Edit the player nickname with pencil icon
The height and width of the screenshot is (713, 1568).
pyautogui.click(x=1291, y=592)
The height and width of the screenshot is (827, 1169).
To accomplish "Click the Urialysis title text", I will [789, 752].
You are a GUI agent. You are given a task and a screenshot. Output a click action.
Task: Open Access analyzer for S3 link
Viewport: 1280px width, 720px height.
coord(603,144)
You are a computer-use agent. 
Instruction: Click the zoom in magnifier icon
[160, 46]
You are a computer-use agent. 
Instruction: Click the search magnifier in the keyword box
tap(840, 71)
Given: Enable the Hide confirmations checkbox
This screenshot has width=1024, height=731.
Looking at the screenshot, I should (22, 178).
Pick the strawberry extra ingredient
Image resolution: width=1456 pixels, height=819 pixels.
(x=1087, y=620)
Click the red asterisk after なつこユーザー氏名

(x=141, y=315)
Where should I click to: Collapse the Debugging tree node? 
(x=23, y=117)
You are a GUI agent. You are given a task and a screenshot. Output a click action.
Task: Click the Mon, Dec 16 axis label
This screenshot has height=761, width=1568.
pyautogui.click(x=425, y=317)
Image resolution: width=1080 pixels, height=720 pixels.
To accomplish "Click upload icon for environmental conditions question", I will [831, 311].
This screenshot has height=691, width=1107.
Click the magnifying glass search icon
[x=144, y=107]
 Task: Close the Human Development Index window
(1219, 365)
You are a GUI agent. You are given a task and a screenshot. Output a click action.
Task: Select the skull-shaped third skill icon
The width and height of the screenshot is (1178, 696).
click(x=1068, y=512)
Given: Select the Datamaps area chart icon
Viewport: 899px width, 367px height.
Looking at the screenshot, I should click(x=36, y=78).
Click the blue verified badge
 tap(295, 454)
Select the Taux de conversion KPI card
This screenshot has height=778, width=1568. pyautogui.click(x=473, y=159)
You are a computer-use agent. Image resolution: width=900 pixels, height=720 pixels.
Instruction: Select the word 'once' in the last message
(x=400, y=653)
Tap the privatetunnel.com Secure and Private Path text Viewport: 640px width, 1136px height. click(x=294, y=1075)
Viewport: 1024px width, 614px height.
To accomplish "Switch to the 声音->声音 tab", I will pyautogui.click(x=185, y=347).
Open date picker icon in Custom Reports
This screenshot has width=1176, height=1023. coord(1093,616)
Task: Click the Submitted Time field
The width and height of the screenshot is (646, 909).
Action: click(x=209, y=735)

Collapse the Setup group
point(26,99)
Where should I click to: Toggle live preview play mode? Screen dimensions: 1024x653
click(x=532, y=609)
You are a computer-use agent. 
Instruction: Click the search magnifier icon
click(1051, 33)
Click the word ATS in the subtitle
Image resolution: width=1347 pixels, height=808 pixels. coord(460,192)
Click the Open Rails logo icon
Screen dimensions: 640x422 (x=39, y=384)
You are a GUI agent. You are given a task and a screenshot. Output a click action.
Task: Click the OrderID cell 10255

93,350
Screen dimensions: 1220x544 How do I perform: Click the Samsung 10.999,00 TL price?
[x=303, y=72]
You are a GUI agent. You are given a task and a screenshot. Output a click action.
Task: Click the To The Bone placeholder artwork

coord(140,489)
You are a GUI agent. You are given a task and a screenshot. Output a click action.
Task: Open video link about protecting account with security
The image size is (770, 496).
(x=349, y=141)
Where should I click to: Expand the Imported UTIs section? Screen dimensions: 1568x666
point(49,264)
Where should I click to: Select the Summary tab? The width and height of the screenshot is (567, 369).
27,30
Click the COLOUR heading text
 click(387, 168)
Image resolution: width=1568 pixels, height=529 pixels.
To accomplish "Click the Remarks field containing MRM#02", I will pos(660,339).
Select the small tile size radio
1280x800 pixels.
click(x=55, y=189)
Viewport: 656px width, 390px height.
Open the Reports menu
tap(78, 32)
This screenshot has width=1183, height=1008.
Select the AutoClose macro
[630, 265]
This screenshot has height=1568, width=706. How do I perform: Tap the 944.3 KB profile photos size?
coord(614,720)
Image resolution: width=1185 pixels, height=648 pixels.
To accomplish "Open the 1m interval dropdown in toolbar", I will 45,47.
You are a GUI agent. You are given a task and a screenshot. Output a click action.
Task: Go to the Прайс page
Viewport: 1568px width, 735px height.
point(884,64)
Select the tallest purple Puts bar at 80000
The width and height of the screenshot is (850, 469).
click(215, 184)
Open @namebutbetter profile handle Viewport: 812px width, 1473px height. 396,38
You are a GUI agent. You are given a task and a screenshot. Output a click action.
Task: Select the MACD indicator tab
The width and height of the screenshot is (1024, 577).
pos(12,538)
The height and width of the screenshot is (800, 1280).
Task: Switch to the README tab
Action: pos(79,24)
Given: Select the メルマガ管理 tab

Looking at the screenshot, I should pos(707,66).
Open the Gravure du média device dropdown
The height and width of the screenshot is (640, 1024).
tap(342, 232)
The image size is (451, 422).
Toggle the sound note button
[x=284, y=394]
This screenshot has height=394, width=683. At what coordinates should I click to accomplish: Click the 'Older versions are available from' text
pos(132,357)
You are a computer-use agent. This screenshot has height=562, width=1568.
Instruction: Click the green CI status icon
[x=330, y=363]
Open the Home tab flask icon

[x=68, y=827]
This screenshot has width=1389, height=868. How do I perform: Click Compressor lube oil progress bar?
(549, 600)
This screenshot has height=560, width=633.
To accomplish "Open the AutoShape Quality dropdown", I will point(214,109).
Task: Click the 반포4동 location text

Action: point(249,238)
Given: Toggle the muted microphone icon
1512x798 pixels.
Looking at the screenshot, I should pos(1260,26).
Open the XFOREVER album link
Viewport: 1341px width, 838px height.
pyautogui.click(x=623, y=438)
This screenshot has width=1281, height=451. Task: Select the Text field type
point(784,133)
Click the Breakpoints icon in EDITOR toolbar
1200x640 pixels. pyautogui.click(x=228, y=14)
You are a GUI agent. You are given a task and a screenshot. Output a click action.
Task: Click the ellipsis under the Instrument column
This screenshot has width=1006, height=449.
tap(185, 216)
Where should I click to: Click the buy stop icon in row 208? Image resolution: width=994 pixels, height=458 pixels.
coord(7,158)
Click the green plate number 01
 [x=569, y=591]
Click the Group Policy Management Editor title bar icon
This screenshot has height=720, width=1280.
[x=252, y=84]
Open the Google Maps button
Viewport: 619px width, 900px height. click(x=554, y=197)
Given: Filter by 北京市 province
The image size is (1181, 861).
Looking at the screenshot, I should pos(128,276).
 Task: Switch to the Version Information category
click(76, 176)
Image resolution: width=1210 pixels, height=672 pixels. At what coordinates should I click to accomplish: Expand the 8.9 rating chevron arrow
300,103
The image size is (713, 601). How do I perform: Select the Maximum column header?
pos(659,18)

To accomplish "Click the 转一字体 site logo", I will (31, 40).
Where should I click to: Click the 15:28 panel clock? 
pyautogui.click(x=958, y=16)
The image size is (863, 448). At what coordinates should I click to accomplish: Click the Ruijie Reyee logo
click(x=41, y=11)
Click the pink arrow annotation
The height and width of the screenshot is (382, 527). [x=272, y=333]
◆ ◆ ◆ ◆
Reproduce every record word for word.

> [Answer space]:
Edit the player nickname with pencil icon
The height and width of the screenshot is (713, 1568).
pyautogui.click(x=1291, y=592)
The height and width of the screenshot is (827, 1169).
To accomplish "Click the Urialysis title text", I will [789, 752].
You are a GUI agent. You are given a task and a screenshot. Output a click action.
Task: Open Access analyzer for S3 link
Viewport: 1280px width, 720px height.
coord(603,144)
You are a computer-use agent. 
Instruction: Click the zoom in magnifier icon
[160, 46]
You are a computer-use agent. 
Instruction: Click the search magnifier in the keyword box
tap(840, 71)
Given: Enable the Hide confirmations checkbox
This screenshot has width=1024, height=731.
Looking at the screenshot, I should (22, 178).
Pick the strawberry extra ingredient
Image resolution: width=1456 pixels, height=819 pixels.
(x=1087, y=620)
Click the red asterisk after なつこユーザー氏名

(x=141, y=315)
Where should I click to: Collapse the Debugging tree node? 
(x=23, y=117)
You are a GUI agent. You are given a task and a screenshot. Output a click action.
Task: Click the Mon, Dec 16 axis label
This screenshot has height=761, width=1568.
pyautogui.click(x=425, y=317)
Image resolution: width=1080 pixels, height=720 pixels.
To accomplish "Click upload icon for environmental conditions question", I will [831, 311].
This screenshot has height=691, width=1107.
Click the magnifying glass search icon
[x=144, y=107]
 Task: Close the Human Development Index window
(1219, 365)
You are a GUI agent. You are given a task and a screenshot. Output a click action.
Task: Select the skull-shaped third skill icon
The width and height of the screenshot is (1178, 696).
click(x=1068, y=512)
Given: Select the Datamaps area chart icon
Viewport: 899px width, 367px height.
Looking at the screenshot, I should click(x=36, y=78).
Click the blue verified badge
 tap(295, 454)
Select the Taux de conversion KPI card
This screenshot has height=778, width=1568. pyautogui.click(x=473, y=159)
You are a computer-use agent. Image resolution: width=900 pixels, height=720 pixels.
Instruction: Select the word 'once' in the last message
(x=400, y=653)
Tap the privatetunnel.com Secure and Private Path text Viewport: 640px width, 1136px height. click(x=294, y=1075)
Viewport: 1024px width, 614px height.
To accomplish "Switch to the 声音->声音 tab", I will pyautogui.click(x=185, y=347).
Open date picker icon in Custom Reports
This screenshot has width=1176, height=1023. coord(1093,616)
Task: Click the Submitted Time field
The width and height of the screenshot is (646, 909).
Action: click(x=209, y=735)

Collapse the Setup group
point(26,99)
Where should I click to: Toggle live preview play mode? Screen dimensions: 1024x653
click(x=532, y=609)
You are a computer-use agent. 
Instruction: Click the search magnifier icon
click(1051, 33)
Click the word ATS in the subtitle
Image resolution: width=1347 pixels, height=808 pixels. coord(460,192)
Click the Open Rails logo icon
Screen dimensions: 640x422 (x=39, y=384)
You are a GUI agent. You are given a task and a screenshot. Output a click action.
Task: Click the OrderID cell 10255

93,350
Screen dimensions: 1220x544 How do I perform: Click the Samsung 10.999,00 TL price?
[x=303, y=72]
You are a GUI agent. You are given a task and a screenshot. Output a click action.
Task: Click the To The Bone placeholder artwork

coord(140,489)
You are a GUI agent. You are given a task and a screenshot. Output a click action.
Task: Open video link about protecting account with security
The image size is (770, 496).
(x=349, y=141)
Where should I click to: Expand the Imported UTIs section? Screen dimensions: 1568x666
point(49,264)
Where should I click to: Select the Summary tab? The width and height of the screenshot is (567, 369).
27,30
Click the COLOUR heading text
 click(387, 168)
Image resolution: width=1568 pixels, height=529 pixels.
To accomplish "Click the Remarks field containing MRM#02", I will pos(660,339).
Select the small tile size radio
1280x800 pixels.
click(x=55, y=189)
Viewport: 656px width, 390px height.
Open the Reports menu
tap(78, 32)
This screenshot has width=1183, height=1008.
Select the AutoClose macro
[630, 265]
This screenshot has height=1568, width=706. How do I perform: Tap the 944.3 KB profile photos size?
coord(614,720)
Image resolution: width=1185 pixels, height=648 pixels.
To accomplish "Open the 1m interval dropdown in toolbar", I will 45,47.
You are a GUI agent. You are given a task and a screenshot. Output a click action.
Task: Go to the Прайс page
Viewport: 1568px width, 735px height.
point(884,64)
Select the tallest purple Puts bar at 80000
The width and height of the screenshot is (850, 469).
click(215, 184)
Open @namebutbetter profile handle Viewport: 812px width, 1473px height. 396,38
You are a GUI agent. You are given a task and a screenshot. Output a click action.
Task: Select the MACD indicator tab
The width and height of the screenshot is (1024, 577).
pos(12,538)
The height and width of the screenshot is (800, 1280).
Task: Switch to the README tab
Action: pos(79,24)
Given: Select the メルマガ管理 tab

Looking at the screenshot, I should pos(707,66).
Open the Gravure du média device dropdown
The height and width of the screenshot is (640, 1024).
tap(342, 232)
The image size is (451, 422).
Toggle the sound note button
[x=284, y=394]
This screenshot has height=394, width=683. At what coordinates should I click to accomplish: Click the 'Older versions are available from' text
pos(132,357)
You are a computer-use agent. This screenshot has height=562, width=1568.
Instruction: Click the green CI status icon
[x=330, y=363]
Open the Home tab flask icon

[x=68, y=827]
This screenshot has width=1389, height=868. How do I perform: Click Compressor lube oil progress bar?
(549, 600)
This screenshot has height=560, width=633.
To accomplish "Open the AutoShape Quality dropdown", I will point(214,109).
Task: Click the 반포4동 location text

Action: point(249,238)
Given: Toggle the muted microphone icon
1512x798 pixels.
Looking at the screenshot, I should pos(1260,26).
Open the XFOREVER album link
Viewport: 1341px width, 838px height.
pyautogui.click(x=623, y=438)
This screenshot has width=1281, height=451. Task: Select the Text field type
point(784,133)
Click the Breakpoints icon in EDITOR toolbar
1200x640 pixels. pyautogui.click(x=228, y=14)
You are a GUI agent. You are given a task and a screenshot. Output a click action.
Task: Click the ellipsis under the Instrument column
This screenshot has width=1006, height=449.
tap(185, 216)
Where should I click to: Click the buy stop icon in row 208? Image resolution: width=994 pixels, height=458 pixels.
coord(7,158)
Click the green plate number 01
 [x=569, y=591]
Click the Group Policy Management Editor title bar icon
This screenshot has height=720, width=1280.
[x=252, y=84]
Open the Google Maps button
Viewport: 619px width, 900px height. click(x=554, y=197)
Given: Filter by 北京市 province
The image size is (1181, 861).
Looking at the screenshot, I should pos(128,276).
 Task: Switch to the Version Information category
click(76, 176)
Image resolution: width=1210 pixels, height=672 pixels. At what coordinates should I click to accomplish: Expand the 8.9 rating chevron arrow
300,103
The image size is (713, 601). How do I perform: Select the Maximum column header?
pos(659,18)

To accomplish "Click the 转一字体 site logo", I will (31, 40).
Where should I click to: Click the 15:28 panel clock? 
pyautogui.click(x=958, y=16)
The image size is (863, 448). At what coordinates should I click to accomplish: Click the Ruijie Reyee logo
click(x=41, y=11)
Click the pink arrow annotation
The height and width of the screenshot is (382, 527). [x=272, y=333]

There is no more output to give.